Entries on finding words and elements
---*---

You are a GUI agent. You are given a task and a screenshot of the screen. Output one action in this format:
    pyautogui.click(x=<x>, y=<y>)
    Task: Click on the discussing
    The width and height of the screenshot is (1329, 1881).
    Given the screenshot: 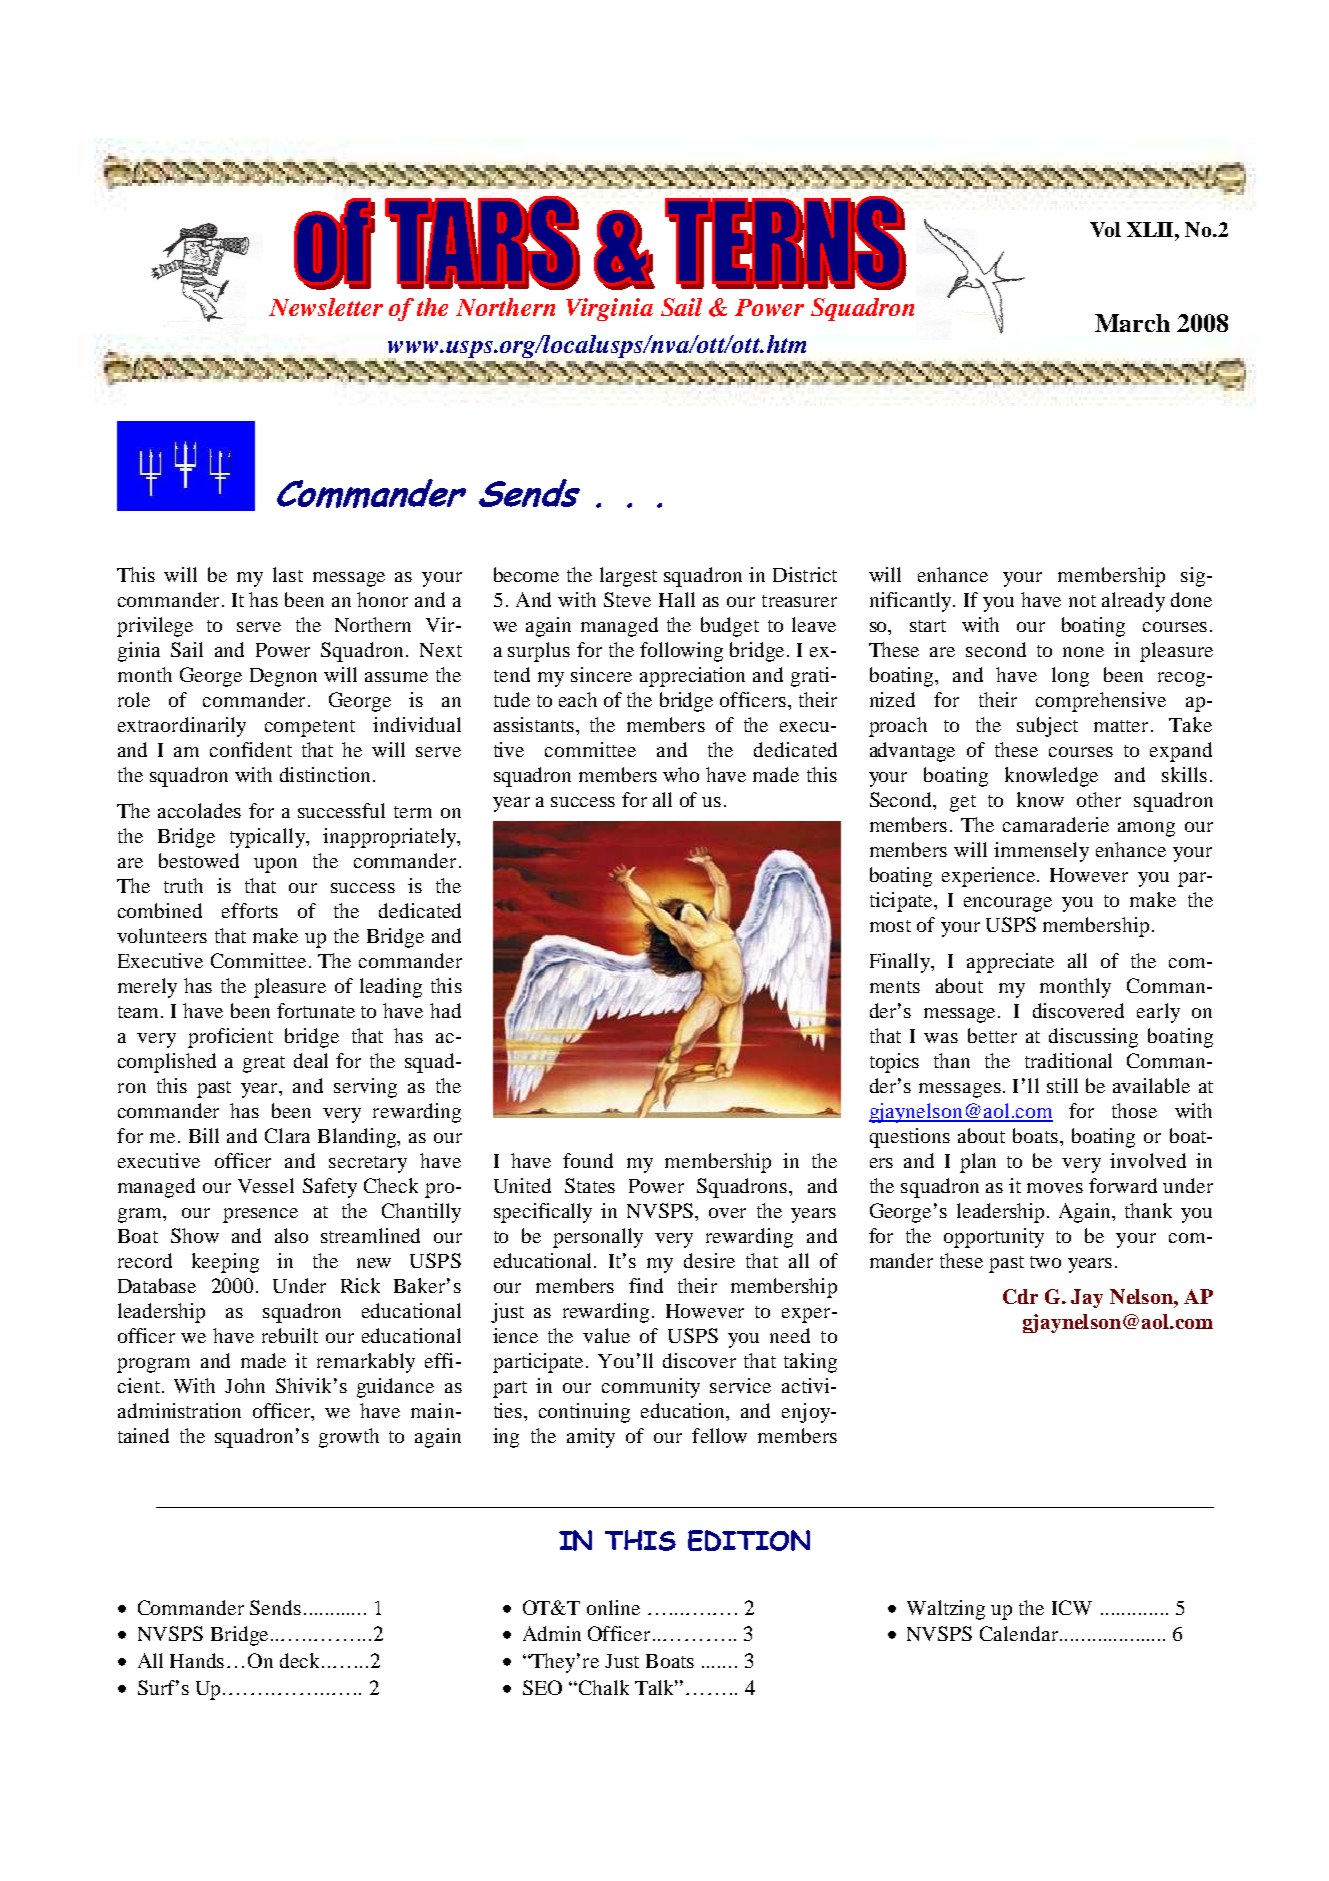 What is the action you would take?
    pyautogui.click(x=1093, y=1038)
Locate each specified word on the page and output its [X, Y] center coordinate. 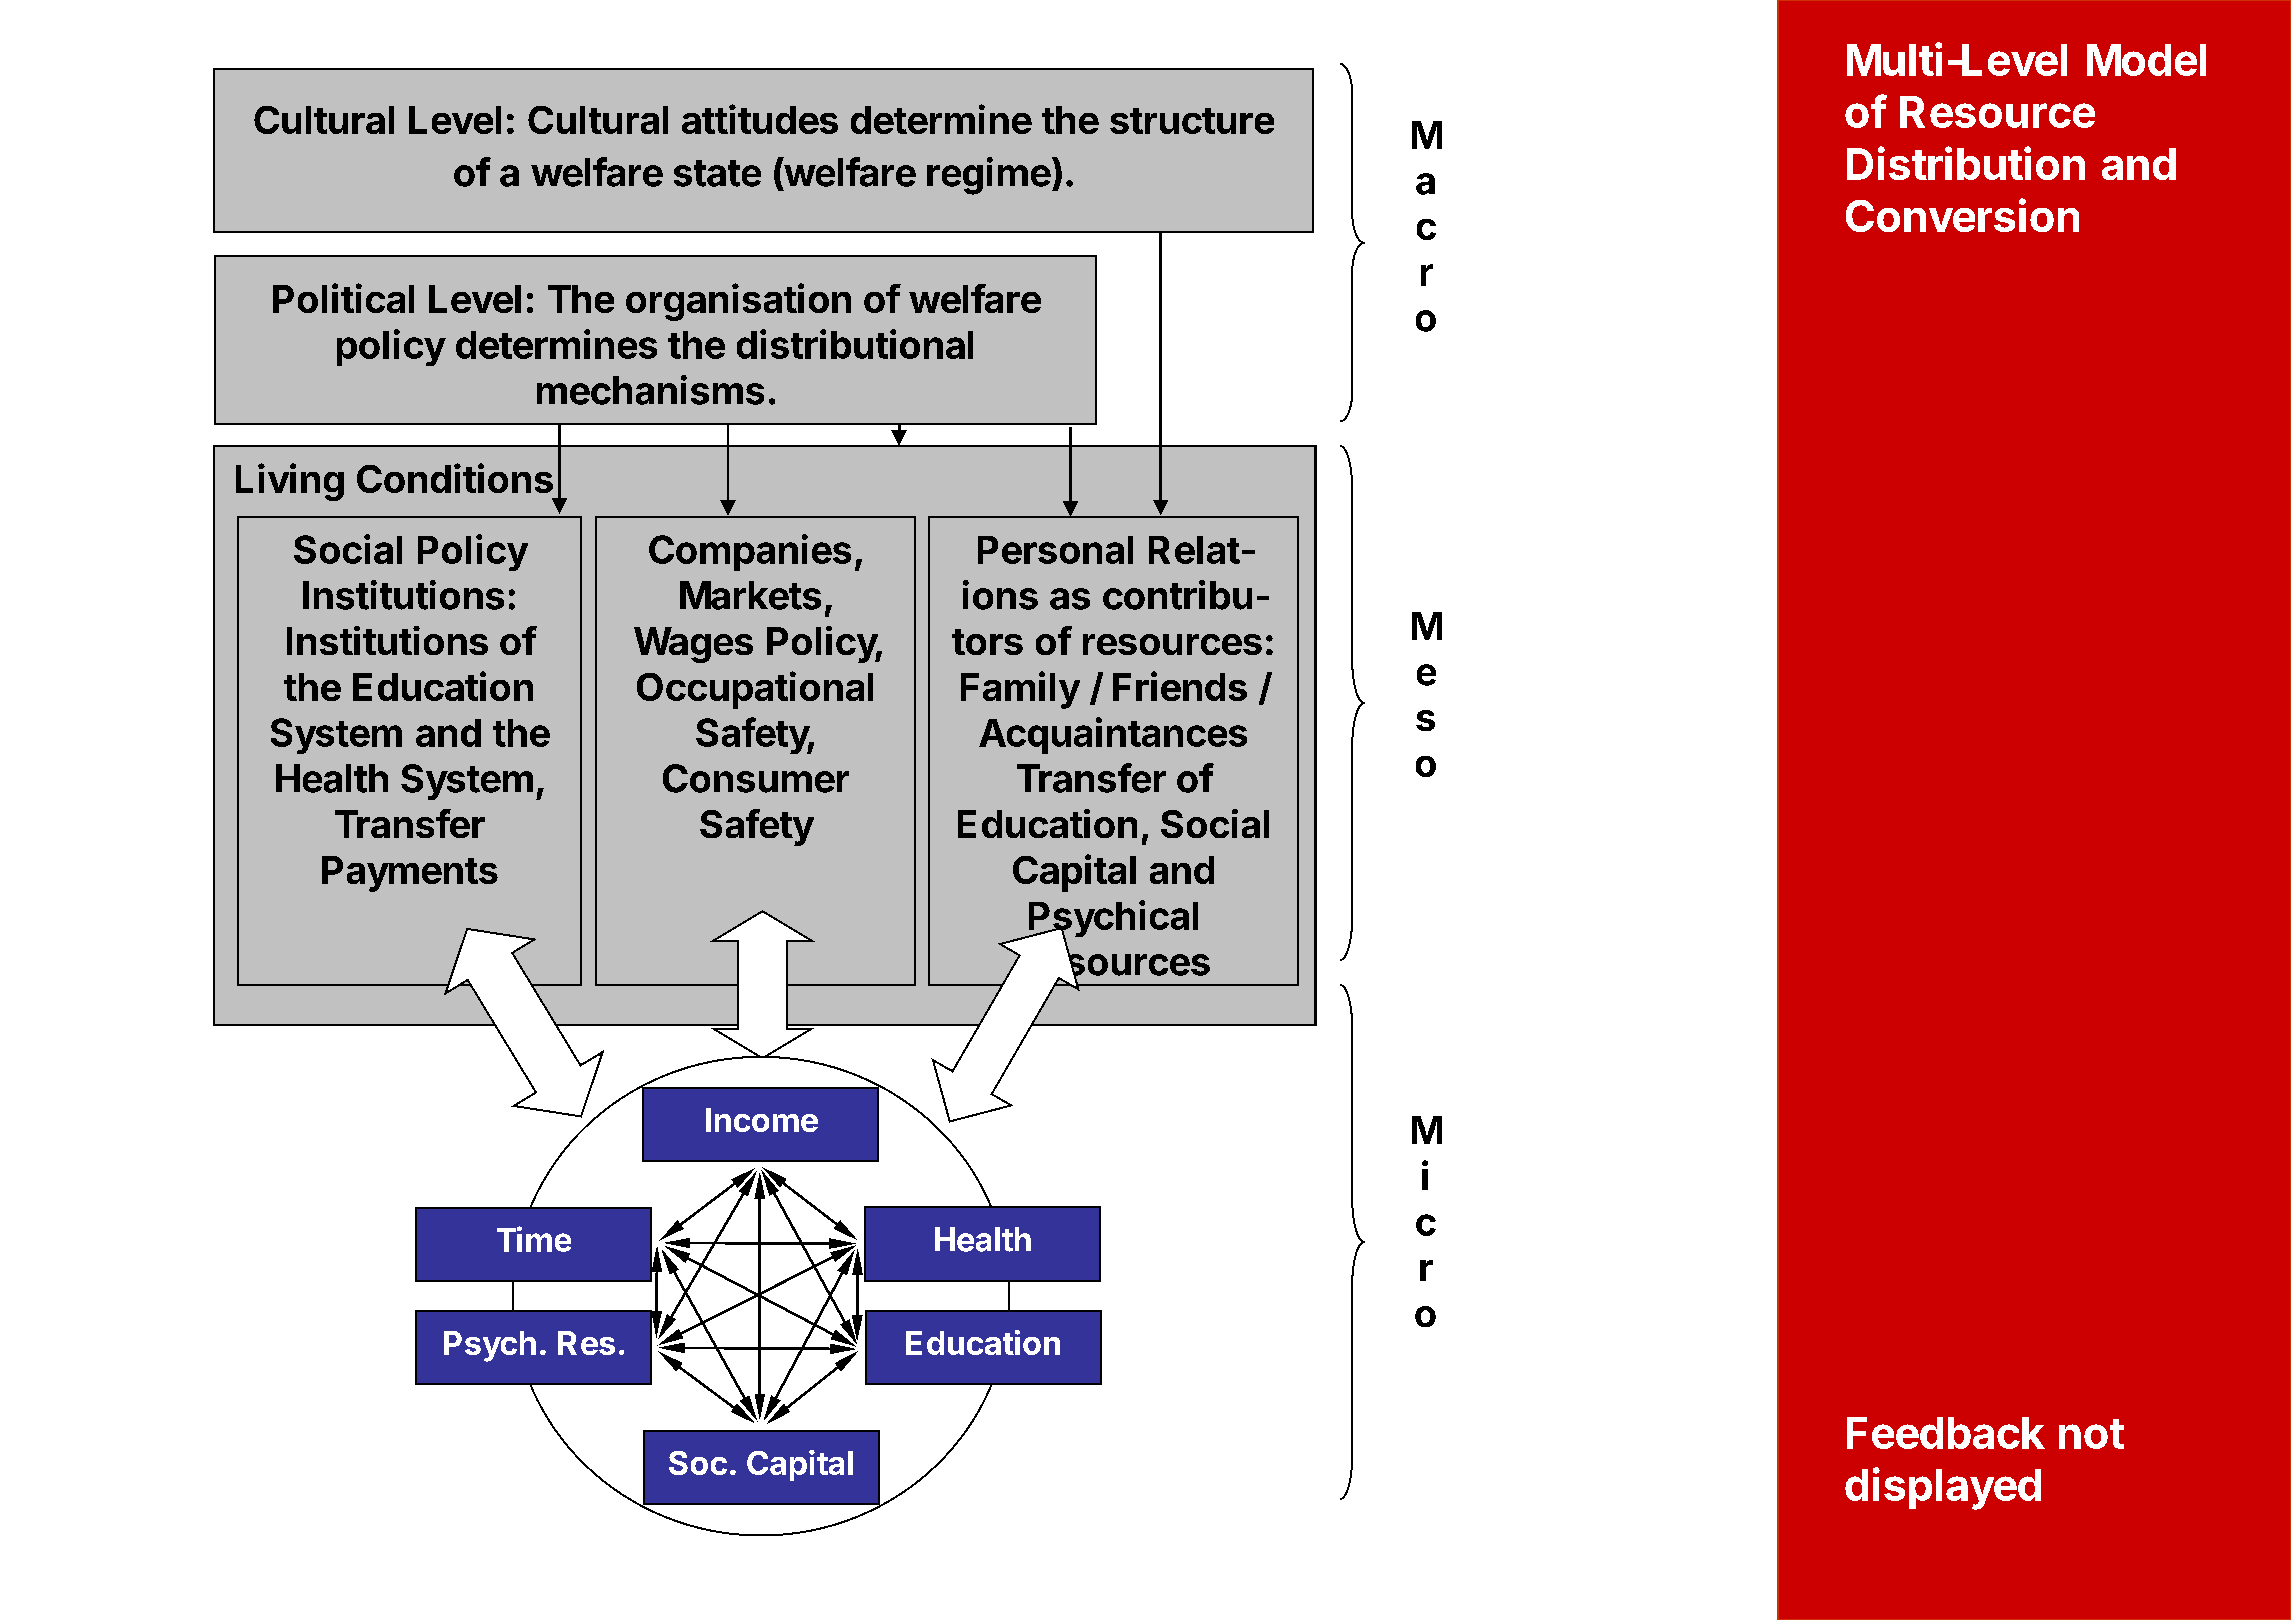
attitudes [760, 119]
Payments [410, 874]
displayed [1943, 1488]
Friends [1180, 686]
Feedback [1946, 1433]
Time [534, 1239]
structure [1192, 121]
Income [762, 1120]
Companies [750, 552]
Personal [1055, 550]
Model [2146, 60]
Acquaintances [1113, 735]
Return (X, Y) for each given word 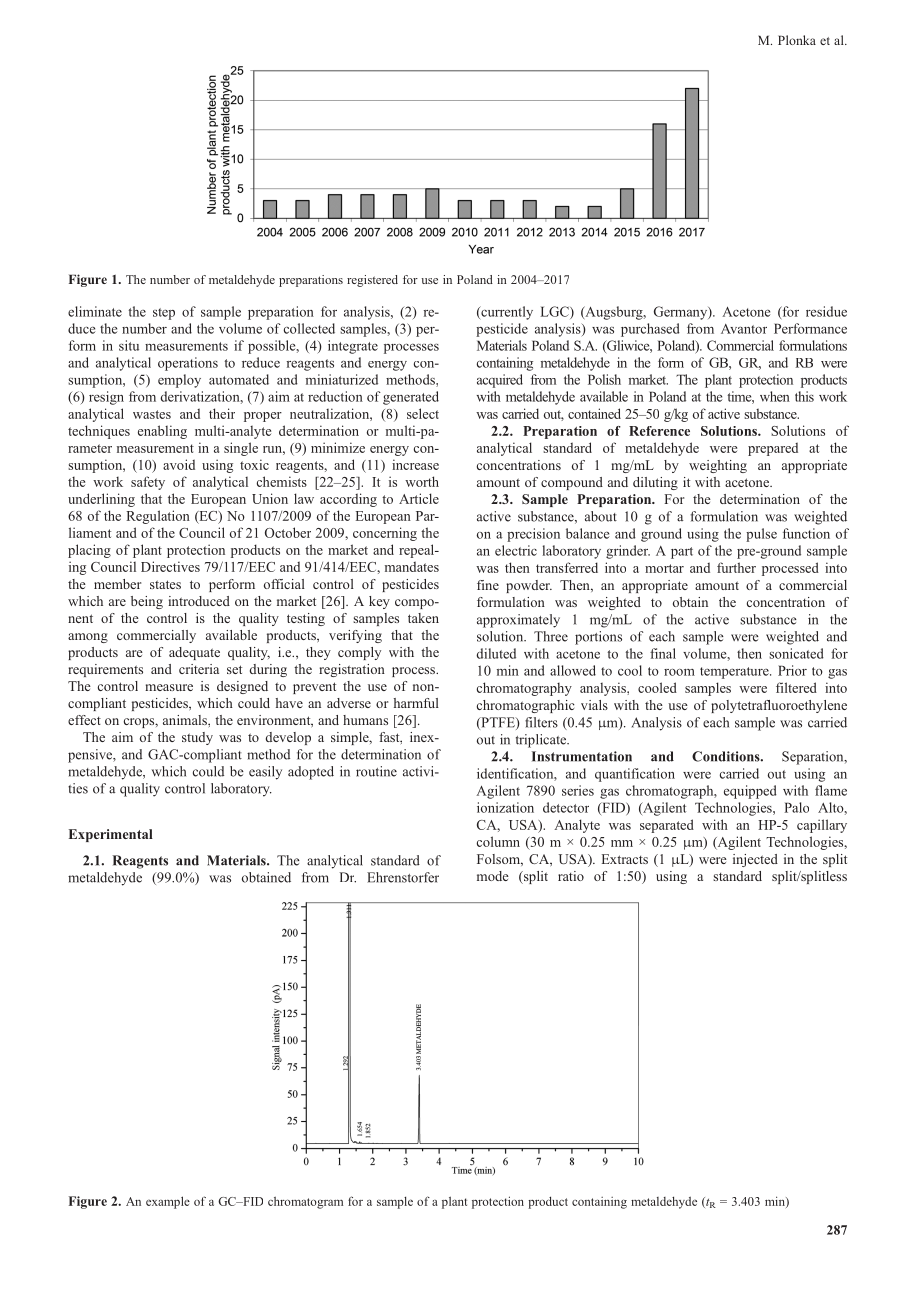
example (168, 1202)
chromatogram (305, 1203)
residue (826, 311)
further (736, 567)
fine (488, 585)
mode (493, 876)
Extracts (625, 859)
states (165, 584)
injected (755, 860)
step (164, 314)
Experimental (111, 835)
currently (506, 313)
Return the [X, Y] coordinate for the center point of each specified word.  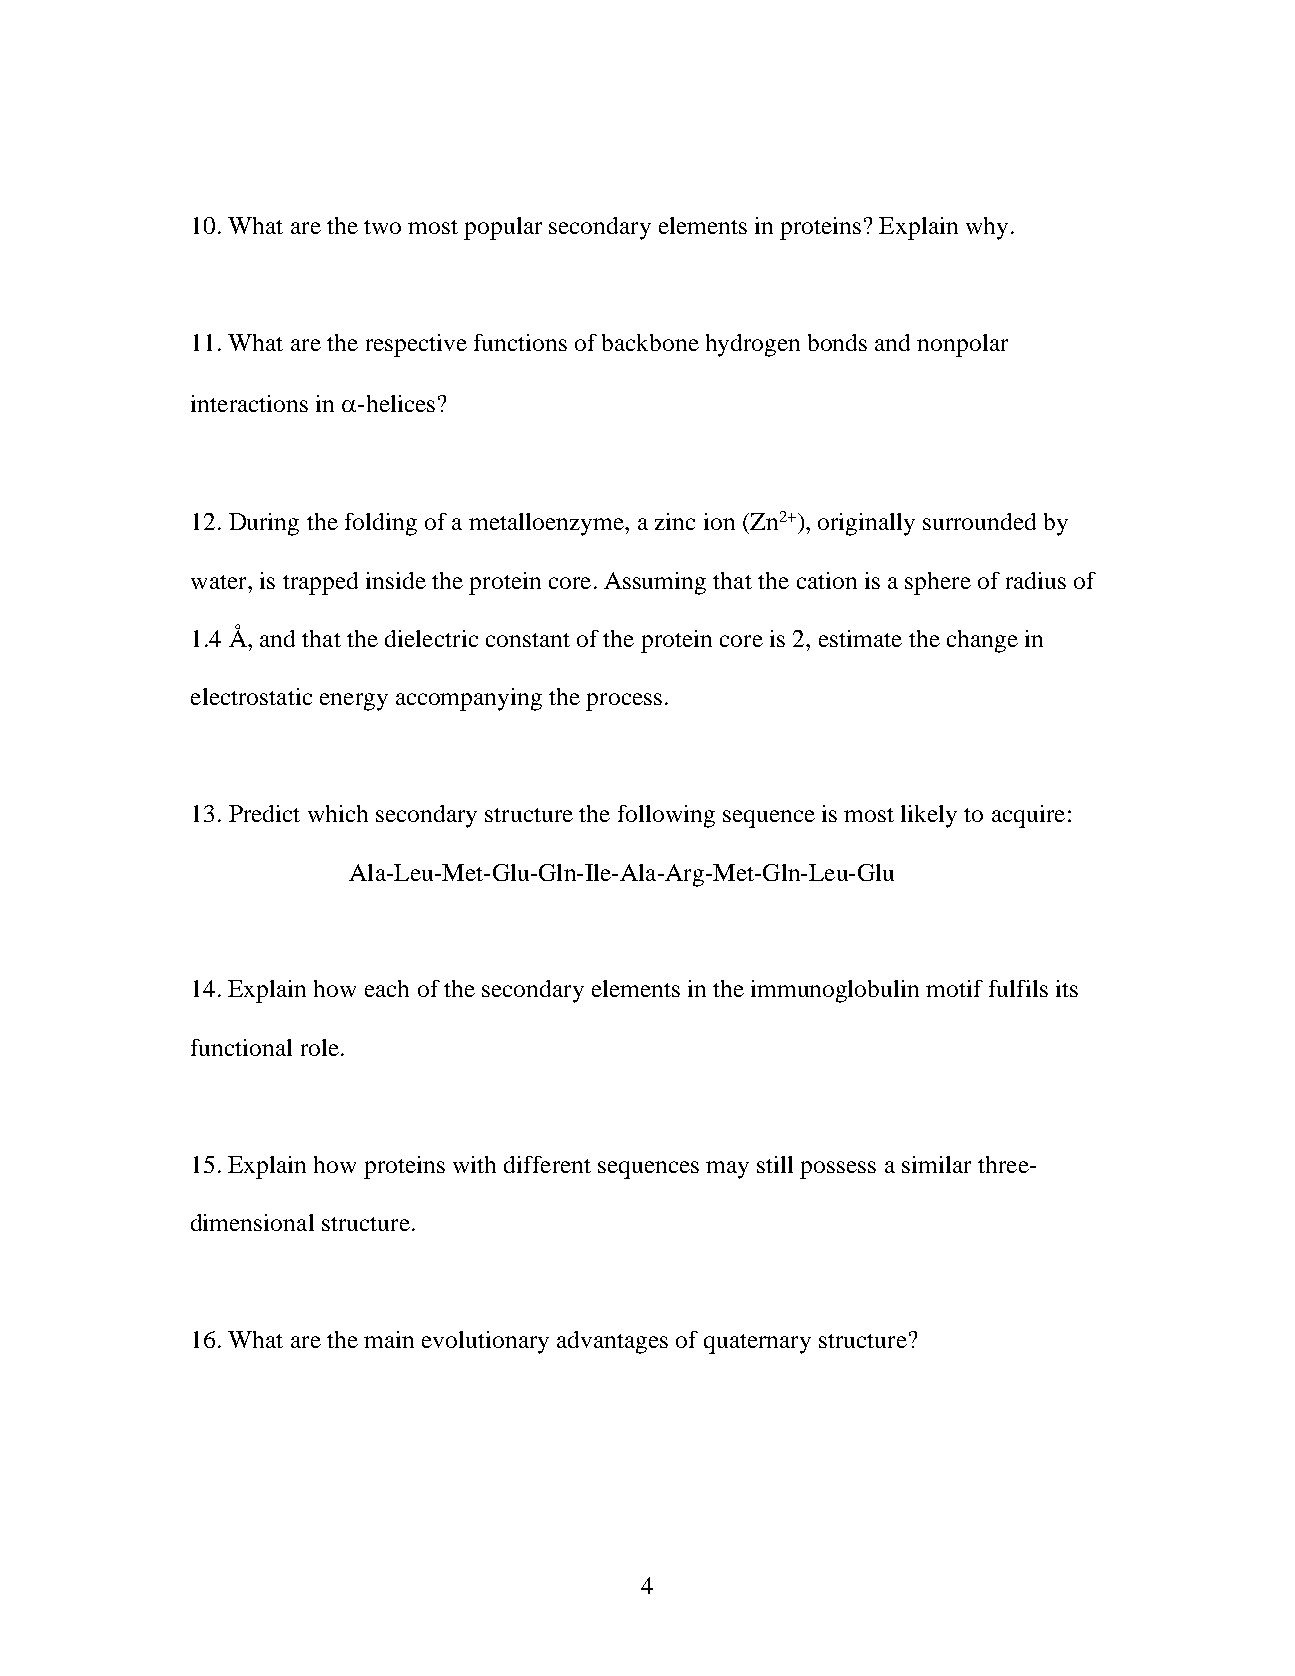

---*---

• [What you will do]:
Copy the lines starting with the line that contains "displayed [1943, 1488]" and going on through the end of the material, swapping "Friends" for "Relatives" and leaving everything else as it is. Leave the pictures out of your answer.

• [Response below]:
displayed [1943, 1488]
Relatives [1180, 686]
Feedback [1946, 1433]
Time [534, 1239]
structure [1192, 121]
Income [762, 1120]
Companies [750, 552]
Personal [1055, 550]
Model [2146, 60]
Acquaintances [1113, 735]
Return (X, Y) for each given word 
example (168, 1202)
chromatogram (305, 1203)
residue (826, 311)
further (736, 567)
fine (488, 585)
mode (493, 876)
Extracts (625, 859)
states (165, 584)
injected (755, 860)
step (164, 314)
Experimental (111, 835)
currently (506, 313)
Return the [X, Y] coordinate for the center point of each specified word.  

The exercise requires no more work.